Audit feature helps users meet industry and governmental regulations requirements. With the intro of Audit with the recent introduction of Cross-Protocol Permissions, the firm is addressing the demands of organizations with security at the forefront of their concerns.
The C-168T is available June 25, the K-168T is available July 9, and the P-184T is available on July 23. The new software features and functionality are all available in version 2.12.4 of Qumulo’s software which is available now.
Resources:
• Announcement video briefing with senior product manager Jason Sturgeon: Qumulo’s Storage Platform Strategy
• Performance architecture deep dive video of Principal Data Scientist, Tommy Unger: Qumulo’s Performance Architecture
• Try Qumulo’s Hybrid Cloud File Storage
Comments
Qumulo long time choices are confirmed by the market and the industry evolution. The team who already built one of the famous NAS in the past has reedited the same development to lead the category.
One of the key differentiator resides in the internal distributed file system to address limitation in scalability by classic approaches. The mission was to build a new file system layer, only seen by and between cluster nodes, and exposed outside with classic industry standard file sharing protocols such NFS and SMB. It means a new block layer, a new file system structure and especially a directory structure plus a dedicated metadata database to facilitate all operations on metadata, snapshots, etc.

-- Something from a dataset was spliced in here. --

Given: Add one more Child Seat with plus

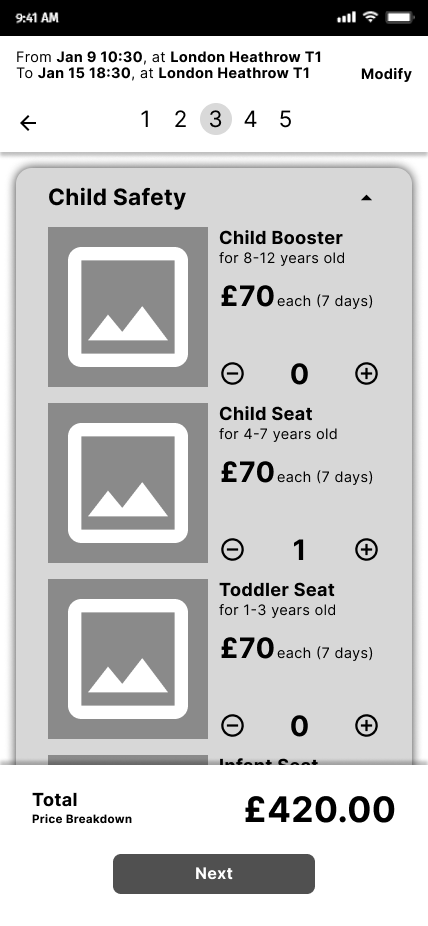Looking at the screenshot, I should coord(366,550).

It also means that the company, who started with data replication across nodes offered for quite some time now erasure coding with the Intel ISA-L, delivers good performance. Erasure coding being a de-facto standard shouldn't be a time consuming development effort with existing standards and is no more a differentiator as the majority of offerings are good enough.

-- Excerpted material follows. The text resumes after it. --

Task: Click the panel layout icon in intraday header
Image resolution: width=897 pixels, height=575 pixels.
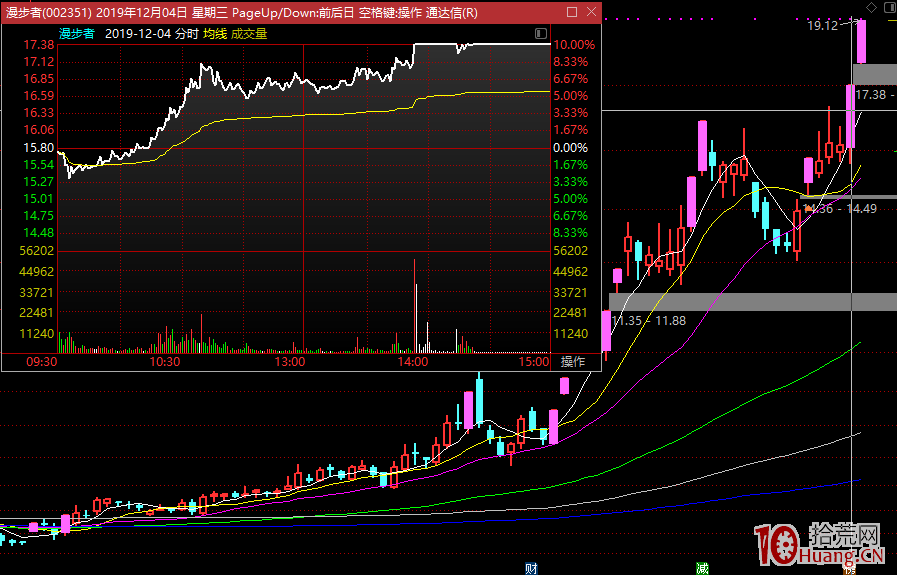Action: click(x=541, y=33)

If you find a NAS solution without erasure coding, try to listen to the vendor arguments, it will be funny, and invite you to not select this one. In other words, small configuration, small capacity and small file sizes work very well with data replication, no doubt, and this technology is well deployed, respected and proven. But again why some vendors continue to offer what is a must-have and a standard for a few years?
With this announcement, the company introduces models with new dense chassis both for all flash and hybrid ones. The Performance model offers 184TB for 2U and the mixed-workloads and archive ones 168TB for 1U without compromise to the quality of service offered.
The recent addition of GCP and soon Azure plus the integration of Minio and the XPP functionality have created a gap with other recent NAS vendors.
Qumulo integrates Analytics by design as the system is natively thought around that aspect. It marks a difference with the toy Dell have acquired without real or specific integration with the Isilon line continuing to promote a wide support of market file servers and NAS.
If you don't think about that analytic service since the beginning of the design of the product the mission to add it later is possible but really hard. So if you need a horizontal superficial statistics service or a deep vertical analytic one to support the enterprise NAS, you pick for your demanding business workloads.
We don't see any other NAS solutions with this quality and comprehensive set of features globally. Of course NetApp is ubiquitous but more more generic and represents an unified storage approach. Pure Storage FlashBlade is interesting but limited but we expect the Compuverde acquisition to feed the future of FlashBlade.
Some small companies try to follow the wave but they're small with several missing features and anecdotic finally. We don't count here players exposing a distributed file system on clients with agents/drivers like WekaIO, Quobyte, DDN, Panasas, Lustre-based systems or IBM Spectrum Scale usually more dedicated for technical workloads and use cases.